第5回 安心して食べられる米を提供したい。
米農家 中垰 二郎さん
自然豊かな下関市豊田町で、山の湧水と有機肥料にこだわって育て上げた米「地獄のコシヒカリ」。安心して食べられるおいしい米作りに魅了されたのは父親の米づくりを手伝ったことがきっかけだった。
米作り歴は約8年。現状に満足することなく、よりおいしい米を作ろうとする父親の姿に魅了され、脱サラをして米農家に転身した。試行錯誤をしながら米作りに取り組むかたわら、宇部商工会議所が主催する「起業塾」にも通い、経営やマーケティングなどの基礎を学んだ。同会議のビジネスプランコンテストでは「米」をテーマにした事業計画で優秀賞に選ばれるなど、力を付けていった。
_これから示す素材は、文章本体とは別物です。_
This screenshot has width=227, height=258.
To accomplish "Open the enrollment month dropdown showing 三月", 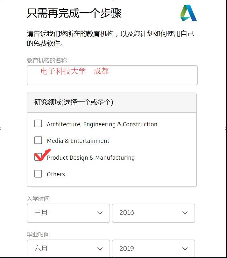I will 68,213.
肝心の米作りは、独自性のある品質に仕上げることを目指して試行を重ねた。年ごとに肥料や農薬の量を変えながら生産し、味わいの違いを比較した。そして現在、農薬を全く使わないおいしい米作りを研究中。「おいしい」と喜んでもらえる理想の米が完成しつつあると喜んだ。
だが、これまでの道のりは平坦ではなかった。こだわり抜いて生産した自慢の米だが、消費者にとっては「山口県産米」のひとつに過ぎなかった。売れ行きが伸びない悩みに加え、製法にこだわるが故に手間が増えて収穫量が激減した。すべてが思うように進まず、ふと「地獄のようだ」と感じた。この時の感情が奇抜なネーミングにつなかった。
フェイスブックなどのSNSを利用して情報を発信すると、一風変わったネーミングのおかげもあって徐々に認知されるようになり、テレビやラジオなどでも紹介された。最近では、結婚や出産など、贈答向けのオリジナル商品にも力を入れている。
自身のモットーは"自分がいいと思うように楽しんでやること"。米本来の味を追求し、子どもからお年寄りまでが安心して口にできるおいしい米作りを楽しみながら実践している。